▸ TASK OBJECTIVE:
Working from the entries below, give again each line from the first through the one containing "1270x952 pixels.", exactly and with nothing else.

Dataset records
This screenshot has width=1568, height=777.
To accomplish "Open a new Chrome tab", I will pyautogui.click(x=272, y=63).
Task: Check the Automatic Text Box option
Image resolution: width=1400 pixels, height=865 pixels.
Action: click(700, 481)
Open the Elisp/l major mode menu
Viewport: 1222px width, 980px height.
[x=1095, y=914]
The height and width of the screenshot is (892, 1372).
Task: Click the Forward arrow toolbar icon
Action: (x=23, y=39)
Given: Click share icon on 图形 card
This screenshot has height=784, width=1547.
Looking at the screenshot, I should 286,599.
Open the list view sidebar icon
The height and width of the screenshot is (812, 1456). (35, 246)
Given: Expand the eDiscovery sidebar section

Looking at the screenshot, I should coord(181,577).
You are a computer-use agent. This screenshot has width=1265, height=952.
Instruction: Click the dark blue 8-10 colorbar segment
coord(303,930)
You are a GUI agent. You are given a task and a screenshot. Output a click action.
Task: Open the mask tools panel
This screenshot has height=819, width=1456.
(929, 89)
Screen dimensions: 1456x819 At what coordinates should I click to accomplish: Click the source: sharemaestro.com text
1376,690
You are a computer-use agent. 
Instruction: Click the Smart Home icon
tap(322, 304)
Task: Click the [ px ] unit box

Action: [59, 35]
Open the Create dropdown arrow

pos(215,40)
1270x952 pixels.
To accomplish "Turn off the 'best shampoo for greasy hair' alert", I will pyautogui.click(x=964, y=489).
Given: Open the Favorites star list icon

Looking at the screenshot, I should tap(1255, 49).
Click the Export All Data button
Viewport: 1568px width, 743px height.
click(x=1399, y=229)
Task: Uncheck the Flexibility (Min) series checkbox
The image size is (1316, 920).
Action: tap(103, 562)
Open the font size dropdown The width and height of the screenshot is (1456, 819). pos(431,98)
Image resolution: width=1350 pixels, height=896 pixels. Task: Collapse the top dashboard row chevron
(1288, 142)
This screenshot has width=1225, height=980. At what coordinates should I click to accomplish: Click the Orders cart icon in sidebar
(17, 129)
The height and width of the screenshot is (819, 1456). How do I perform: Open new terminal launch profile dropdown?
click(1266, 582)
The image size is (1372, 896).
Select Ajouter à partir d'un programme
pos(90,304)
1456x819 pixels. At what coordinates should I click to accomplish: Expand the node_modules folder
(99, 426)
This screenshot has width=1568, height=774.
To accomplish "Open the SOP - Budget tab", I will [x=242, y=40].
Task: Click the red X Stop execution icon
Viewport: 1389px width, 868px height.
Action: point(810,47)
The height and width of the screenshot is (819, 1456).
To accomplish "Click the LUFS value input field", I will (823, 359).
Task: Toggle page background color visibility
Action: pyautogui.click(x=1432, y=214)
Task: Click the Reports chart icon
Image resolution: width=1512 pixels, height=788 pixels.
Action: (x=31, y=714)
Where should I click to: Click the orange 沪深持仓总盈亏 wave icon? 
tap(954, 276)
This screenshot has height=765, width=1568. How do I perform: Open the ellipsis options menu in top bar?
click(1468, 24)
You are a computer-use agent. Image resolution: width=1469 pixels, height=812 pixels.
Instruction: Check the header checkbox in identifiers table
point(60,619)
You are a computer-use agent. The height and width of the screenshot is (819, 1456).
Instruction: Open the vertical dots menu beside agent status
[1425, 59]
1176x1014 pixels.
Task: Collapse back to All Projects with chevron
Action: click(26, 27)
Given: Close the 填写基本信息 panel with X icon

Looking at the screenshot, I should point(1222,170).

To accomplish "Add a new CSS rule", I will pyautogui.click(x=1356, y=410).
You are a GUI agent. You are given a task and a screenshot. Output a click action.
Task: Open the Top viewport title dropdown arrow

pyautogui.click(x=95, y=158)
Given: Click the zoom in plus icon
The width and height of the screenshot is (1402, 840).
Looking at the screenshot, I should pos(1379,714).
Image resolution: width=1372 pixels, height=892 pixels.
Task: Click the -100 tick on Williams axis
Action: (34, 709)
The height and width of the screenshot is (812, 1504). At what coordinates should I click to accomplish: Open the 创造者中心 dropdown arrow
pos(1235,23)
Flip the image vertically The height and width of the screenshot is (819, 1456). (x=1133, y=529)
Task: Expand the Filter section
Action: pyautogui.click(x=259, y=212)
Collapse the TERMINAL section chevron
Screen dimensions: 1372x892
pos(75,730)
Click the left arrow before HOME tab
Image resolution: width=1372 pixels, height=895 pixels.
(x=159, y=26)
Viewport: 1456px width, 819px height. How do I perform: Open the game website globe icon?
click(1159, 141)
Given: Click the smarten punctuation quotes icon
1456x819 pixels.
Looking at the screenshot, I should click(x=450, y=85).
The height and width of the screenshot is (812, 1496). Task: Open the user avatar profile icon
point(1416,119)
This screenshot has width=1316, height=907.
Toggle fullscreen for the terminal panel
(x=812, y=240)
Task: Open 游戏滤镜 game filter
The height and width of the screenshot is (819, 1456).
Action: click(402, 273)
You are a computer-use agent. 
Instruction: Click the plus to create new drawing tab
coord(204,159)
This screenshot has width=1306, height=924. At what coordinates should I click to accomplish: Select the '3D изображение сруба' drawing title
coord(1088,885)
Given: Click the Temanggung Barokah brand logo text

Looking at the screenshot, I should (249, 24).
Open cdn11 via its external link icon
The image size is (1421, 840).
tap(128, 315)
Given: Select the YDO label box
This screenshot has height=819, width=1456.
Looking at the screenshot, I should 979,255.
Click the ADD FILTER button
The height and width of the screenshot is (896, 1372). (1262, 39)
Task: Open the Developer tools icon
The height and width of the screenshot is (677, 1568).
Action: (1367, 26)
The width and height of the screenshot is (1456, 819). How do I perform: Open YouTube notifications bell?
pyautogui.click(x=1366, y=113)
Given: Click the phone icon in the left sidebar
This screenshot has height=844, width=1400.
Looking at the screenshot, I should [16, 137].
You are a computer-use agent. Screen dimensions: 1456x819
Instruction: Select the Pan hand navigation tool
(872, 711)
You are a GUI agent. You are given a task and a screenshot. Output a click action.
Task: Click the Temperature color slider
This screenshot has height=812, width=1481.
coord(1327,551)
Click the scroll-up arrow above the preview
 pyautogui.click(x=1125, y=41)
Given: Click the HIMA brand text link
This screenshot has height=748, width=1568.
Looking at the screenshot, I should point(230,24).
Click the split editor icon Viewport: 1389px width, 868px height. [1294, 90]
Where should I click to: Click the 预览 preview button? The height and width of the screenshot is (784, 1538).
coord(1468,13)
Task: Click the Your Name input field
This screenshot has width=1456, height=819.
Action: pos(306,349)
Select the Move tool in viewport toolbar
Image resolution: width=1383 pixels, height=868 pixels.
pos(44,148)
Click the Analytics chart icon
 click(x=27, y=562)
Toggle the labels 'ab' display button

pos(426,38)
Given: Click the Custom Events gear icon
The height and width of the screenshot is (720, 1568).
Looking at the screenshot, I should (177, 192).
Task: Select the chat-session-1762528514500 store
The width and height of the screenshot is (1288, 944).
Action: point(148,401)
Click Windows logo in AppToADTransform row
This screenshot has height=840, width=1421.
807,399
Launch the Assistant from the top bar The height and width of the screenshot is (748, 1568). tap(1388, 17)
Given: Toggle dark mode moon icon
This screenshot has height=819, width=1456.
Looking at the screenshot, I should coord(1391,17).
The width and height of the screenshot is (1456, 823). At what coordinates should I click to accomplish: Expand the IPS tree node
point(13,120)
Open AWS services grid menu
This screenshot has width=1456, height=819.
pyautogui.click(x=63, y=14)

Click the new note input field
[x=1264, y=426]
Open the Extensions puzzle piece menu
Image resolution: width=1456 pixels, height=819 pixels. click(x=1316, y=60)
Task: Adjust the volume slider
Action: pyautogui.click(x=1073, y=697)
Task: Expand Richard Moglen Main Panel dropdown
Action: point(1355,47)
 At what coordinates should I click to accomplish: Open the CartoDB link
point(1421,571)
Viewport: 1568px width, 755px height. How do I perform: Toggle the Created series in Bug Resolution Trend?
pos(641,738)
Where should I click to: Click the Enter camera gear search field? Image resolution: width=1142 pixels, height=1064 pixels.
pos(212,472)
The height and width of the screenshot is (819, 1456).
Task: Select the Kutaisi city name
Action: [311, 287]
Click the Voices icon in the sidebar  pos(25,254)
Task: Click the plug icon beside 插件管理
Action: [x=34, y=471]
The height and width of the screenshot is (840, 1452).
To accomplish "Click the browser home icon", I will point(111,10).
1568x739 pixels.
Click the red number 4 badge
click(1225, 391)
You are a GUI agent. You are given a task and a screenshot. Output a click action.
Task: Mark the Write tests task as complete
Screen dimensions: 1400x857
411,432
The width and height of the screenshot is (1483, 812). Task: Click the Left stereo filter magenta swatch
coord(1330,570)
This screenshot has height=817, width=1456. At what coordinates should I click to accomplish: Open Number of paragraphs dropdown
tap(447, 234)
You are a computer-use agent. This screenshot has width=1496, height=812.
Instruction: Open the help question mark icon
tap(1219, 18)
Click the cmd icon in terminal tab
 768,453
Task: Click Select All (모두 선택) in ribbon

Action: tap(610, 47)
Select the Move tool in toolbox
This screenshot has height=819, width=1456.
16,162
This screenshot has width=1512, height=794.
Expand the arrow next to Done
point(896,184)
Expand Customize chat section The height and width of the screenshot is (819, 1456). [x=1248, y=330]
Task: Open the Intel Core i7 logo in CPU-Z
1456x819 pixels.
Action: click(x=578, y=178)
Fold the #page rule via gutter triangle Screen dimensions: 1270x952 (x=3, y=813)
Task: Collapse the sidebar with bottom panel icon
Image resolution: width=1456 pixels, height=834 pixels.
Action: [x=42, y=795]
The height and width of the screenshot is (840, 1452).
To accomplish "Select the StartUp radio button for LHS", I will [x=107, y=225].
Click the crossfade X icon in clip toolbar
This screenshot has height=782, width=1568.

▸ RESULT:
This screenshot has width=1568, height=777.
To accomplish "Open a new Chrome tab", I will pyautogui.click(x=272, y=63).
Task: Check the Automatic Text Box option
Image resolution: width=1400 pixels, height=865 pixels.
Action: click(700, 481)
Open the Elisp/l major mode menu
Viewport: 1222px width, 980px height.
[x=1095, y=914]
The height and width of the screenshot is (892, 1372).
Task: Click the Forward arrow toolbar icon
Action: (x=23, y=39)
Given: Click share icon on 图形 card
This screenshot has height=784, width=1547.
Looking at the screenshot, I should 286,599.
Open the list view sidebar icon
The height and width of the screenshot is (812, 1456). (35, 246)
Given: Expand the eDiscovery sidebar section

Looking at the screenshot, I should coord(181,577).
You are a computer-use agent. This screenshot has width=1265, height=952.
Instruction: Click the dark blue 8-10 colorbar segment
coord(303,930)
You are a GUI agent. You are given a task and a screenshot. Output a click action.
Task: Open the mask tools panel
This screenshot has height=819, width=1456.
(929, 89)
Screen dimensions: 1456x819 At what coordinates should I click to accomplish: Click the source: sharemaestro.com text
1376,690
You are a computer-use agent. 
Instruction: Click the Smart Home icon
tap(322, 304)
Task: Click the [ px ] unit box

Action: [59, 35]
Open the Create dropdown arrow

pos(215,40)
1270x952 pixels.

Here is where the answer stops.